#### RECORDED DATA
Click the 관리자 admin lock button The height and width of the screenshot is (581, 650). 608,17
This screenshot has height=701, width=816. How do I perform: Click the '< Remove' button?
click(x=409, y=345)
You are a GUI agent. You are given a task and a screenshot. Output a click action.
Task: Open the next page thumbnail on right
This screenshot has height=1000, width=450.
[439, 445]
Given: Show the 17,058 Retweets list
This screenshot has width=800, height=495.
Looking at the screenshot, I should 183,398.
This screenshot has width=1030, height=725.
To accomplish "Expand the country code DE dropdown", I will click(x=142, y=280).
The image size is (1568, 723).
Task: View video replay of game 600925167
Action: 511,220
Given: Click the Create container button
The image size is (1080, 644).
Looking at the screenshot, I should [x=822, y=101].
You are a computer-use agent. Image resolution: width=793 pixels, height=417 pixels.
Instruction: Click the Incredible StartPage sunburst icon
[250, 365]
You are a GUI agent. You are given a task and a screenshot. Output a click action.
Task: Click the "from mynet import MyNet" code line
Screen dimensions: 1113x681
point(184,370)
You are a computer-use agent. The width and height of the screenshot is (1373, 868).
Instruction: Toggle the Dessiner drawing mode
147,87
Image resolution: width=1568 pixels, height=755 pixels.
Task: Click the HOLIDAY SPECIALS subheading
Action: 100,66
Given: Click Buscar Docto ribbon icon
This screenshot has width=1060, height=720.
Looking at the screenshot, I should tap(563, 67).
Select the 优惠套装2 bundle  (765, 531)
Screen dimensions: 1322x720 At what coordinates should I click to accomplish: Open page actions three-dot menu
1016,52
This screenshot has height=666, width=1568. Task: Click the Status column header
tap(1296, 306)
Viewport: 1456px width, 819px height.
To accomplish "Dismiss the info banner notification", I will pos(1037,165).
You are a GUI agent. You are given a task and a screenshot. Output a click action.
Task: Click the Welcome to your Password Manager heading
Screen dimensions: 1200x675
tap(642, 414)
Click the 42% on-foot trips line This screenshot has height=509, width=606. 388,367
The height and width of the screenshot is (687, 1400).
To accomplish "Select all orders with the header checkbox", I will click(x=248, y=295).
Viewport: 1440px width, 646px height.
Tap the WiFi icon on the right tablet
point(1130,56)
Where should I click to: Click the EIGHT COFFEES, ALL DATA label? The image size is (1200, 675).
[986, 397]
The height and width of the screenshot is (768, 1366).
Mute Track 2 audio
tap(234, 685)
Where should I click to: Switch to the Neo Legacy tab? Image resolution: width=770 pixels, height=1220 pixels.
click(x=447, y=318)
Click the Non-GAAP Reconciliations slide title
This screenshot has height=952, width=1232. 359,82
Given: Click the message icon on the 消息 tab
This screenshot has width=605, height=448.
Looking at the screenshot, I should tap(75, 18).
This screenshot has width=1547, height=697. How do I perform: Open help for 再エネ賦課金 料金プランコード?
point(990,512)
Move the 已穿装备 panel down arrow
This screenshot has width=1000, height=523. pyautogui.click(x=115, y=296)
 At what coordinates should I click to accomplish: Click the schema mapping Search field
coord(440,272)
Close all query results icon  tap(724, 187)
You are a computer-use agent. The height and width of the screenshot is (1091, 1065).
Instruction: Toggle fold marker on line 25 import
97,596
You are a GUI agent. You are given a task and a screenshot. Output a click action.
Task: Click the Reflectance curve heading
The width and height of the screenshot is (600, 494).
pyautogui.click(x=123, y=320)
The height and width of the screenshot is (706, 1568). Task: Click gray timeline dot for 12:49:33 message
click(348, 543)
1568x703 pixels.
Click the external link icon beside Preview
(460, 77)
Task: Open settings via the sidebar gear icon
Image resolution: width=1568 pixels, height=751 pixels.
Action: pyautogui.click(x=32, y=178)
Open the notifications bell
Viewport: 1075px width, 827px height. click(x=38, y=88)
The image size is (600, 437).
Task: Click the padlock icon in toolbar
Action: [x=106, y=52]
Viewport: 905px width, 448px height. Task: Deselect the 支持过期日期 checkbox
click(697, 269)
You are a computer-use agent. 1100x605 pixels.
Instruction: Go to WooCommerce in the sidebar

#### INSTRUCTIONS TO FOLLOW
Output the material again, line for line.

#### EXPECTED ANSWER
Click the 관리자 admin lock button The height and width of the screenshot is (581, 650). 608,17
This screenshot has height=701, width=816. How do I perform: Click the '< Remove' button?
click(x=409, y=345)
You are a GUI agent. You are given a task and a screenshot. Output a click action.
Task: Open the next page thumbnail on right
This screenshot has height=1000, width=450.
[439, 445]
Given: Show the 17,058 Retweets list
This screenshot has width=800, height=495.
Looking at the screenshot, I should 183,398.
This screenshot has width=1030, height=725.
To accomplish "Expand the country code DE dropdown", I will click(x=142, y=280).
The image size is (1568, 723).
Task: View video replay of game 600925167
Action: 511,220
Given: Click the Create container button
The image size is (1080, 644).
Looking at the screenshot, I should [x=822, y=101].
You are a computer-use agent. Image resolution: width=793 pixels, height=417 pixels.
Instruction: Click the Incredible StartPage sunburst icon
[250, 365]
You are a GUI agent. You are given a task and a screenshot. Output a click action.
Task: Click the "from mynet import MyNet" code line
Screen dimensions: 1113x681
point(184,370)
You are a computer-use agent. The width and height of the screenshot is (1373, 868).
Instruction: Toggle the Dessiner drawing mode
147,87
Image resolution: width=1568 pixels, height=755 pixels.
Task: Click the HOLIDAY SPECIALS subheading
Action: 100,66
Given: Click Buscar Docto ribbon icon
This screenshot has width=1060, height=720.
Looking at the screenshot, I should tap(563, 67).
Select the 优惠套装2 bundle  (765, 531)
Screen dimensions: 1322x720 At what coordinates should I click to accomplish: Open page actions three-dot menu
1016,52
This screenshot has height=666, width=1568. Task: Click the Status column header
tap(1296, 306)
Viewport: 1456px width, 819px height.
To accomplish "Dismiss the info banner notification", I will pos(1037,165).
You are a GUI agent. You are given a task and a screenshot. Output a click action.
Task: Click the Welcome to your Password Manager heading
Screen dimensions: 1200x675
tap(642, 414)
Click the 42% on-foot trips line This screenshot has height=509, width=606. 388,367
The height and width of the screenshot is (687, 1400).
To accomplish "Select all orders with the header checkbox", I will click(x=248, y=295).
Viewport: 1440px width, 646px height.
Tap the WiFi icon on the right tablet
point(1130,56)
Where should I click to: Click the EIGHT COFFEES, ALL DATA label? The image size is (1200, 675).
[986, 397]
The height and width of the screenshot is (768, 1366).
Mute Track 2 audio
tap(234, 685)
Where should I click to: Switch to the Neo Legacy tab? Image resolution: width=770 pixels, height=1220 pixels.
click(x=447, y=318)
Click the Non-GAAP Reconciliations slide title
This screenshot has height=952, width=1232. 359,82
Given: Click the message icon on the 消息 tab
This screenshot has width=605, height=448.
Looking at the screenshot, I should tap(75, 18).
This screenshot has width=1547, height=697. How do I perform: Open help for 再エネ賦課金 料金プランコード?
point(990,512)
Move the 已穿装备 panel down arrow
This screenshot has width=1000, height=523. pyautogui.click(x=115, y=296)
 At what coordinates should I click to accomplish: Click the schema mapping Search field
coord(440,272)
Close all query results icon  tap(724, 187)
You are a computer-use agent. The height and width of the screenshot is (1091, 1065).
Instruction: Toggle fold marker on line 25 import
97,596
You are a GUI agent. You are given a task and a screenshot. Output a click action.
Task: Click the Reflectance curve heading
The width and height of the screenshot is (600, 494).
pyautogui.click(x=123, y=320)
The height and width of the screenshot is (706, 1568). Task: Click gray timeline dot for 12:49:33 message
click(348, 543)
1568x703 pixels.
Click the external link icon beside Preview
(460, 77)
Task: Open settings via the sidebar gear icon
Image resolution: width=1568 pixels, height=751 pixels.
Action: pyautogui.click(x=32, y=178)
Open the notifications bell
Viewport: 1075px width, 827px height. click(x=38, y=88)
The image size is (600, 437).
Task: Click the padlock icon in toolbar
Action: [x=106, y=52]
Viewport: 905px width, 448px height. Task: Deselect the 支持过期日期 checkbox
click(697, 269)
You are a computer-use agent. 1100x605 pixels.
Instruction: Go to WooCommerce in the sidebar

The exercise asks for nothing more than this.